Of course you know how to create graphs ... But do you often find that preparing the data to plot is often the hardest part? Well then, this blog post is for you! I'll be demonstrating how to import Excel data into SAS, transpose the data, use what were formerly column headers as data values, and then summarize the data to plot.
Here's a hint about the data I'll be using. This is a picture of my friend Becky's daughter in her graduation cap & gown (thanks Becky!). Now can you guess what data I'll be using in my example? Yep - data about student loan debt!
A few years ago, the increasing amount of student loan debt was a big topic in the news. Here's an example of an old article on that topic, and a graph from the article:
I did a little digging, and found the data on the newyorkfed.org website. I downloaded the Excel spreadsheet, and found the information I was looking for on the "Page 3 Data" tab (this was actually the updated data, 2003-present). Here's a screen-capture of the spreadsheet in Excel:
I used the following code to import it into SAS:
proc import datafile="HHD_C_Report_2018Q1.xlsx" dbms=xlsx out=raw_data replace;
range="Page 3 Data$A3:BL9";
And here's what the SAS dataset looks like, very similar to the way it was in the spreadsheet:
Although we've got the data in SAS, we can't really graph it like this. That's because the date (year & quarter) is encoded as part of the variable name, rather than as a value of a variable. That might be an efficient (normalized) way to store the data, but it doesn't lend itself to programmatically analyzing or graphing the data.
SAS allows you to work-around that problem by transposing the dataset. In the code below, first I clean up the variable names a little, and then I transpose the dataset (making the variable names become values). After transposing, there are 366 lines of data (instead of the original 6), with lots of repetition ... not as efficient for storing the data in the minimum amount of space, but much easier to use for analyzing and plotting. Here's the code, and a portion of the resulting dataset.

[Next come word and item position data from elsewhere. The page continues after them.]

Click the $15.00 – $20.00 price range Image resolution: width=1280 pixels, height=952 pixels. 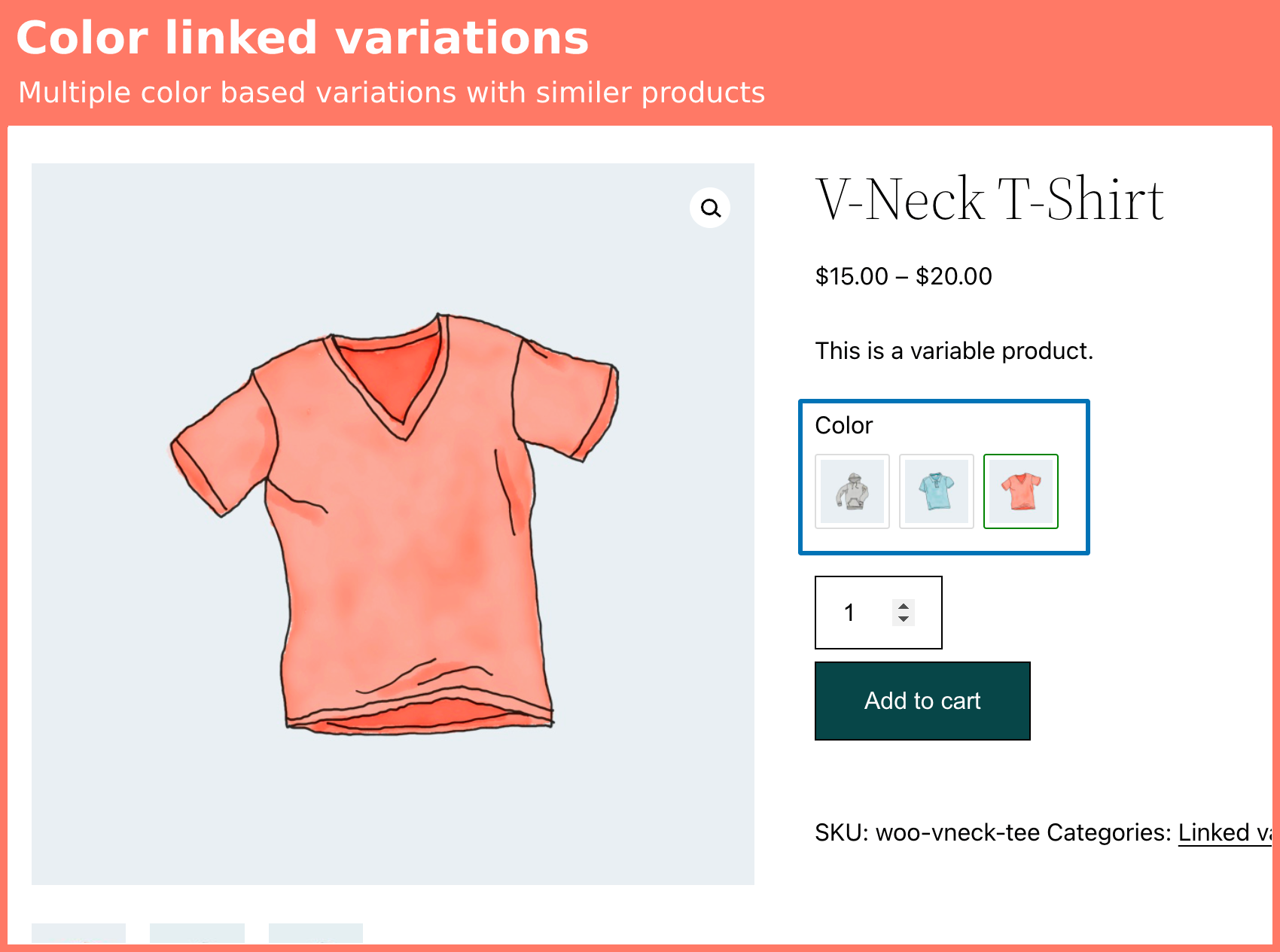904,276
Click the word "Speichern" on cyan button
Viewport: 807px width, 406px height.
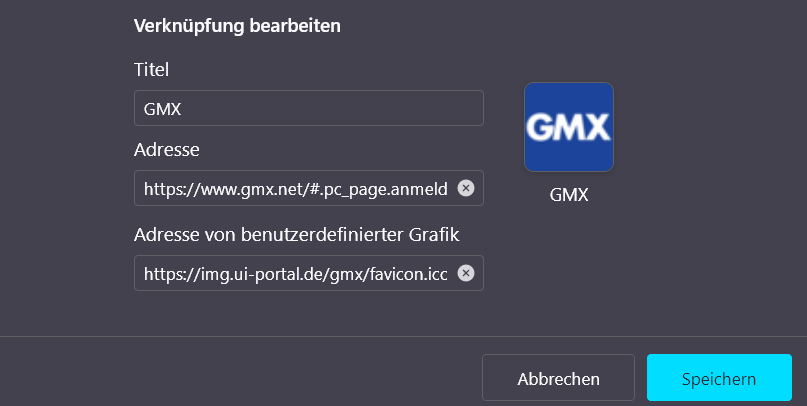[x=719, y=379]
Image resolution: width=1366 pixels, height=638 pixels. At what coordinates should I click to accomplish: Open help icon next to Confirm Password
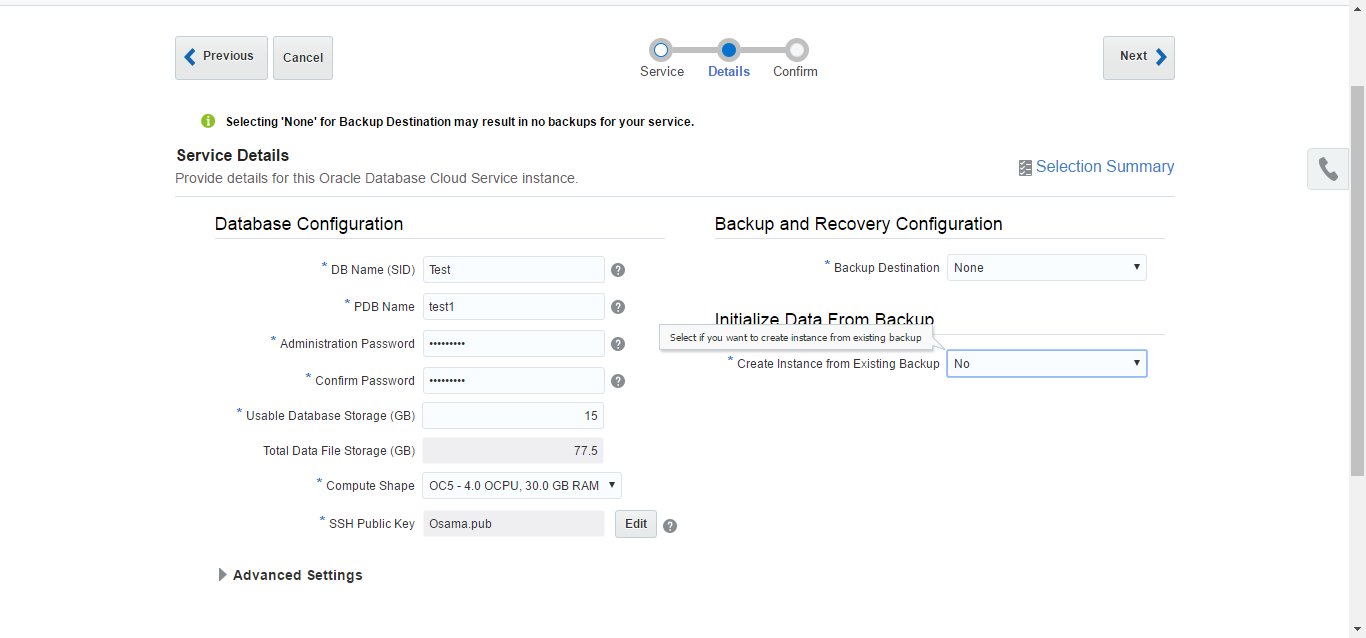618,381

Notice the values that were previously the variable names & labels in the SAS dataset are now values (see circled in red):
data raw_data; set raw_data (rename=(a=category) drop = b c);
proc transpose data=raw_data out=tran_data;
by category notsorted;
Now that we've got the yy:qq as values where we can programmatically work with them, let's turn them into real date values. The following code parses out the year and quarter, and then uses those values to create a SAS date value in the approximate middle of the quarter:
data tran_data; set tran_data (rename=(col1=debt));
if qtr=1 then monstr='feb';
if qtr=2 then monstr='may';
if qtr=3 then monstr='aug';
if qtr=4 then monstr='nov';
format plot_date date9.;
And now we can create a plot of the student loan debt over time, using simple code like the following:
symbol2 value=circle h=1.9 interpol=join color=red;
axis1 label=(j=c 'Debt' j=c '(trillion $)') minor=none offset=(0,0);
axis2 label=none minor=none offset=(0,0);
title1 ls=1.5 "Student Loan Debt in the U.S.";
proc gplot data=tran_data (where=(category='Student Loan'));
format plot_date year4.;
format debt comma5.1;
plot debt*plot_date /
vaxis=axis1 haxis=axis2 vzero
It's a decent plot, but we're still not done. Rather than showing the debt each quarter, we want to show the % increase (or decrease) compared to the first year in the graph (2003). To do that, we'll need to do some data summarization. First I'll create two custom categories - one for Student Loans, and one for all the Other types of debt.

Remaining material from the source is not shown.